Michael Merrick's blog posting features the debate between didactic and progressive teaching - relevant to the pedagogy discussions highlighted via some top education blogs currently - particularly Andrew Old's blog.
Top teachers don't teach
http://michaeltmerrick.blogspot.co.uk/2 ... teach.html
There is no more pernicious idea in education than the idea that teachers should not teach.
Of course, it is never stated as explicitly as this, and there will be those who will reject outright that this is where their ideas and methods lead, convinced that their own particular variant of this noxious ideology is not actually all that noxious nor really an ideology.
Most commonly, we hear it expressed in the benign sounding context of empowerment, a romantic liberation of the constricted child from the chains of the didact – no mere brick in the wall shall they be - free to spread their wings and work out for themselves the intricacies of the Trinity, or the photosynthetic process; teacher talk is bad, oppressive, a cruelty inflicted on blossoming flowers not created for the passivity necessary in the act of listening to someone else speak for a bit; it is student-led learning, the independent and the free, that is Good.
I dish out my fair share of stick to the NewTraddie herd for blithely indulging in their own sloganeering and tilting at their own windmills, but one response that cannot really be denied is this: that beyond the realms of the digital NewTraddie Wonderland, the Blob reigns supreme.
And it’s still telling teachers they shouldn’t teach. And I’m not really sure what our kids have got to gain from that.

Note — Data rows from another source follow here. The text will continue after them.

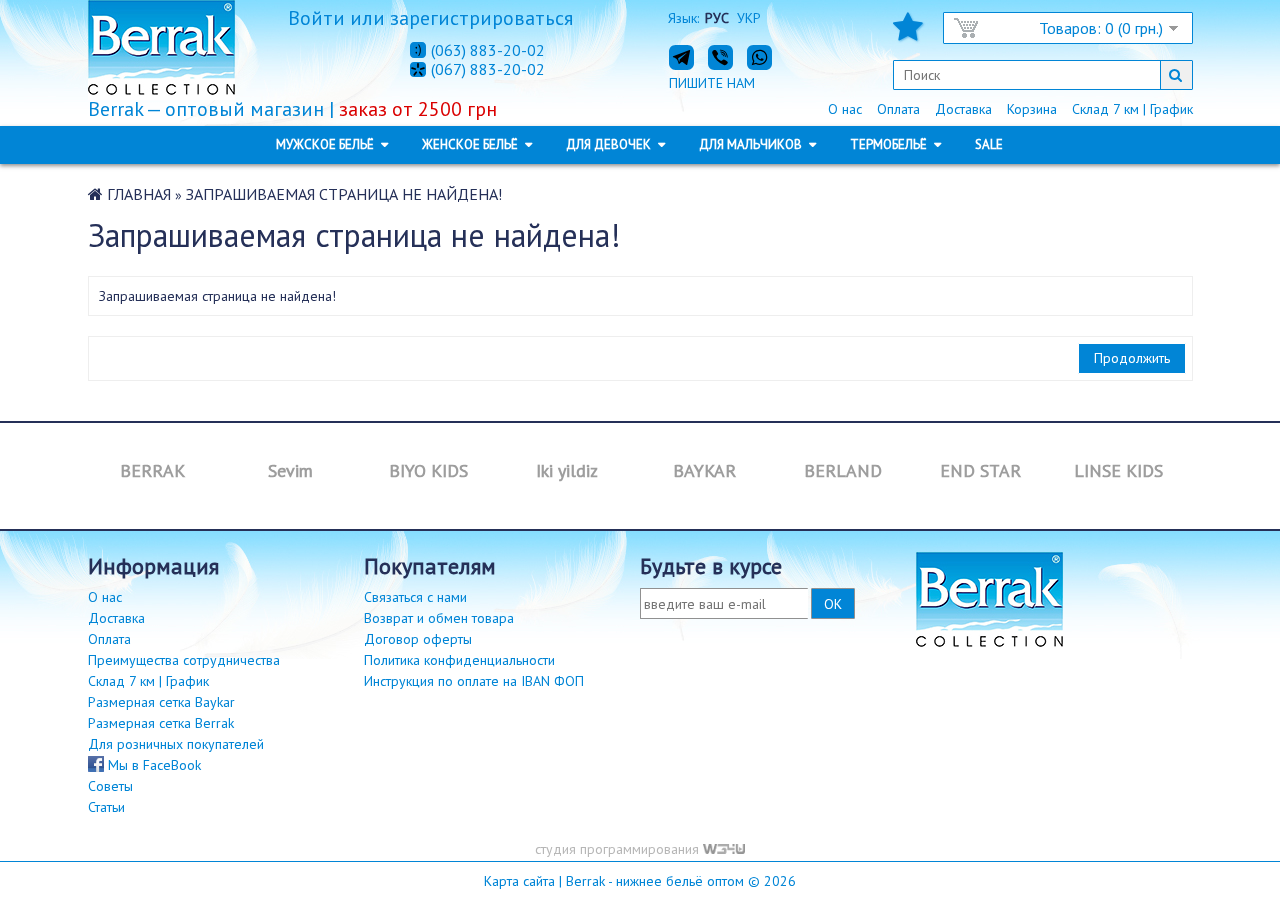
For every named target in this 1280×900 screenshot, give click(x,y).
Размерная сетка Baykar (161, 702)
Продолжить (1132, 358)
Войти (316, 18)
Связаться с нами (415, 597)
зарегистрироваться (481, 18)
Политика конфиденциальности (459, 660)
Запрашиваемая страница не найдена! (344, 194)
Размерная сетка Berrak (161, 723)
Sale (989, 144)
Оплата (898, 109)
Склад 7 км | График (1132, 109)
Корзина (1032, 109)
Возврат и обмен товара (439, 618)
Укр (749, 18)
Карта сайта (519, 881)
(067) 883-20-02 (488, 70)
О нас (845, 109)
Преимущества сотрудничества (184, 660)
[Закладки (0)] (908, 33)
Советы (110, 786)
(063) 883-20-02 (488, 50)
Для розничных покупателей (176, 744)
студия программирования (619, 849)
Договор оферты (418, 639)
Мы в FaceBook (152, 765)
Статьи (106, 807)
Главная (139, 194)
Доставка (963, 109)
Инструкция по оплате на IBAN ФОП (474, 681)
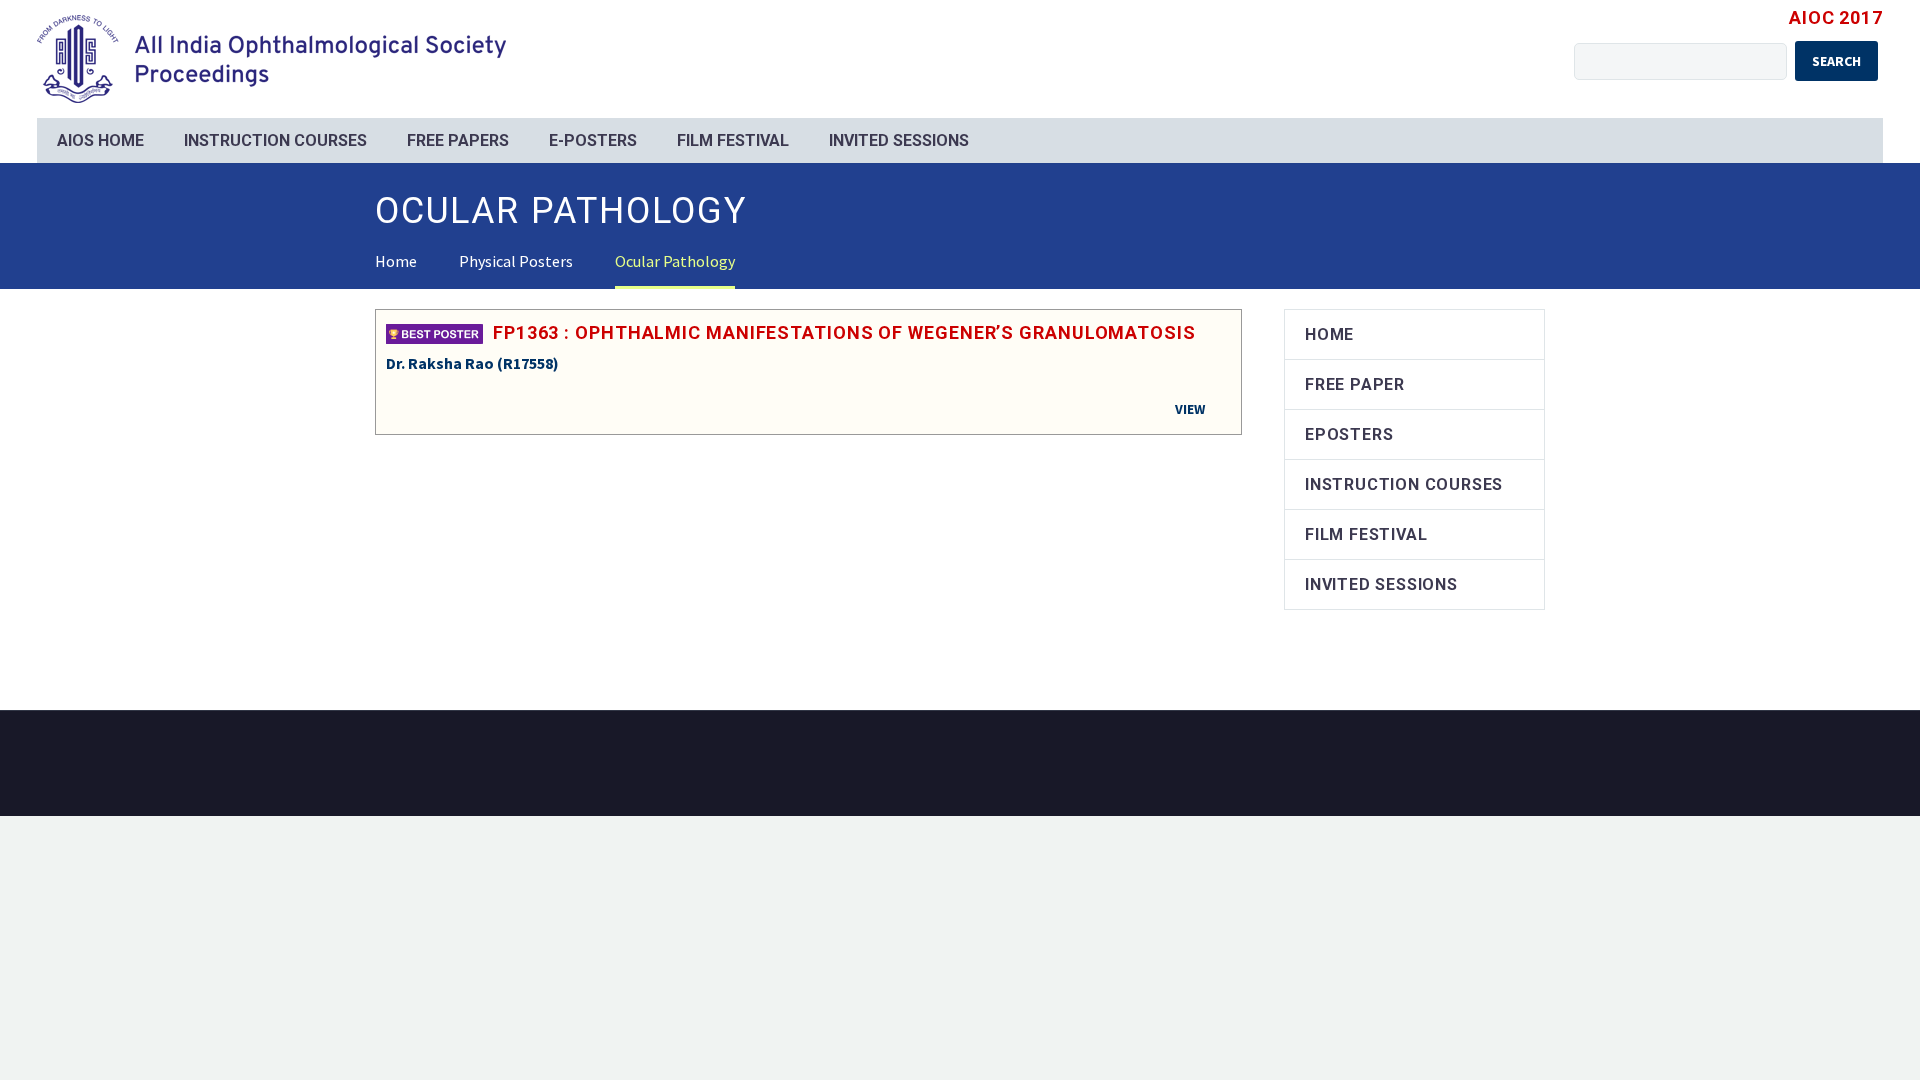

I think that at the heart of inspection going wrong is the failure to use plain-speaking - such as the failure to distinguish between the common Ofsted criticism of 'too much teacher-talk' and 'boring teacher waffle'.
Teachers may well seem to talk overly long - but what are the teachers actually saying? Is it high-quality teaching input which could be very good, effective teaching or just droning on and on with weak teaching?
So what we really need is more plain, transparent feedback perhaps - preferably within school and not through public-humiliation reporting methods.
This is my reader's comment in response to the above blog posting:
This idea starts very early in the teaching/caring profession. I've seen curriculum content written for the early years by local authorities without a single mention of the word 'teach'.
And yet why are schools advantaged in 'green leafy suburb' areas - perhaps because many parents in such areas actually 'teach' quite a lot.
Children, for example, may attend pre-schools and schools already competent with pencil skills, language, knowledge and understanding of the world around them.
Early years settings should at least match these language-rich homes where children are taught in a wide range of ideas and skills - or better such homes.
Schools serving rather impoverished areas should look to see what education-rich homes provide - lots of teaching by parents.
I have been fighting to put the word 'teach' back into the education system for a long time - as, it seems, have many others.
Ofsted are beyond the pale however. Their current reports and video footage linked to settings described as ''outstanding' do not necessarily show outstanding practice at all. They do show considerable 'pink and fluffy' bias as has been doggedly revealed by Andrew Old and others on their excellent blogs.
There are instances of 'too much teacher talk' however - but this is where a teacher is not providing quality, content-rich teacher talk - but simply waffling on inadequately.
If there was a bit more plain-speaking in the observation and feedback domain in place of standard jargon, inspectors should surely distinguish between quality teacher-talk and boring, unnecessary, protracted waffle.
Perhaps we need a few more northern plain-speakers around to make this point.
I feel that I must add here, however (with reference to my phonics specialism), that I witness a great
lack of fit-for-purpose pupil-practice - so I'm not advocating lots of teacher-talk regardless of the circumstances -but I do witness an Ofsted bias towards promoting novel activities in classrooms.
But perhaps if Ofsted inspectors were prepared to say that there are too many teachers providing weak or truly boring lessons with too little pupil-practice and activity, that is another matter.
It is important in my view, for example, that regardless of which 'subject' learners are being taught, they should not be sedentary lesson after lesson.
It is essential that the school-day provides lots of variety and alternates more focused, perhaps sedentary lessons with more active, lively, creative lessons/opportunities.